What this task involves:
Report back each line of the data that contains the word "agent".

Supplied material:

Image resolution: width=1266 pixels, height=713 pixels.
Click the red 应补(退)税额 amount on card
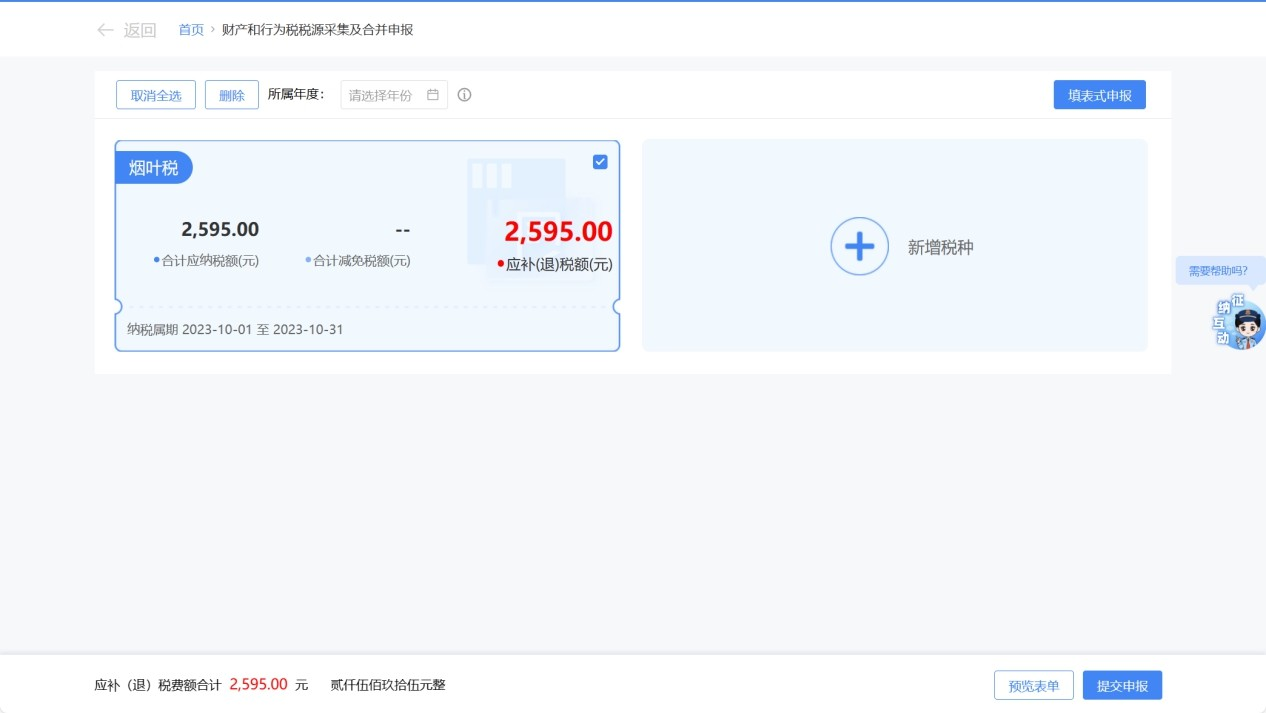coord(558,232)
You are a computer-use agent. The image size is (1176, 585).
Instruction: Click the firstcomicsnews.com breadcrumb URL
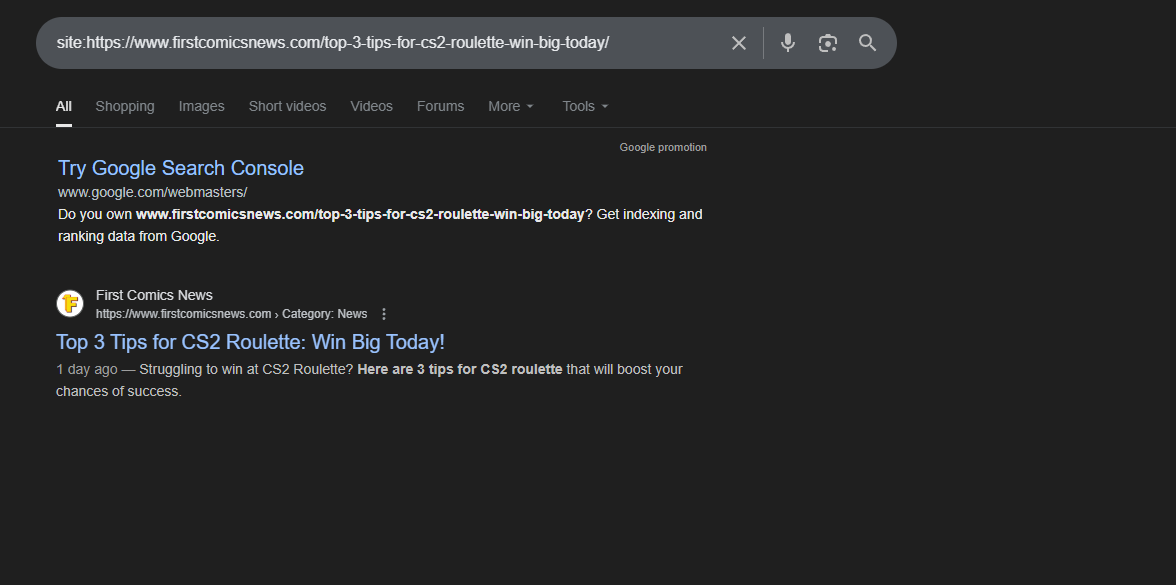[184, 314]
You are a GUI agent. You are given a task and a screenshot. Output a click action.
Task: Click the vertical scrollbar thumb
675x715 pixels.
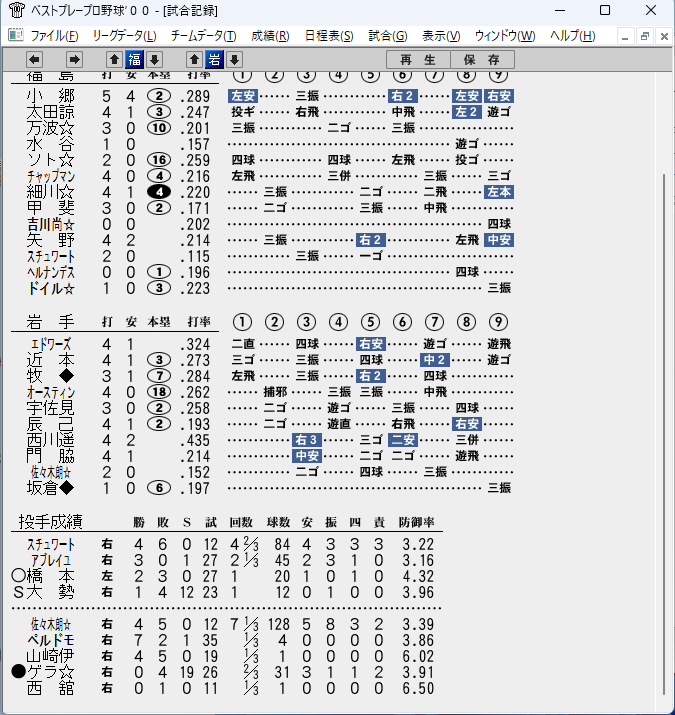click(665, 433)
==
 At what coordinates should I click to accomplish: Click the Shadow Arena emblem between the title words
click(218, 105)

Answer for this exercise:
You are a computer-use agent. The image size is (1176, 585).
You are a GUI agent. You are given a task and a screenshot. Output a click action.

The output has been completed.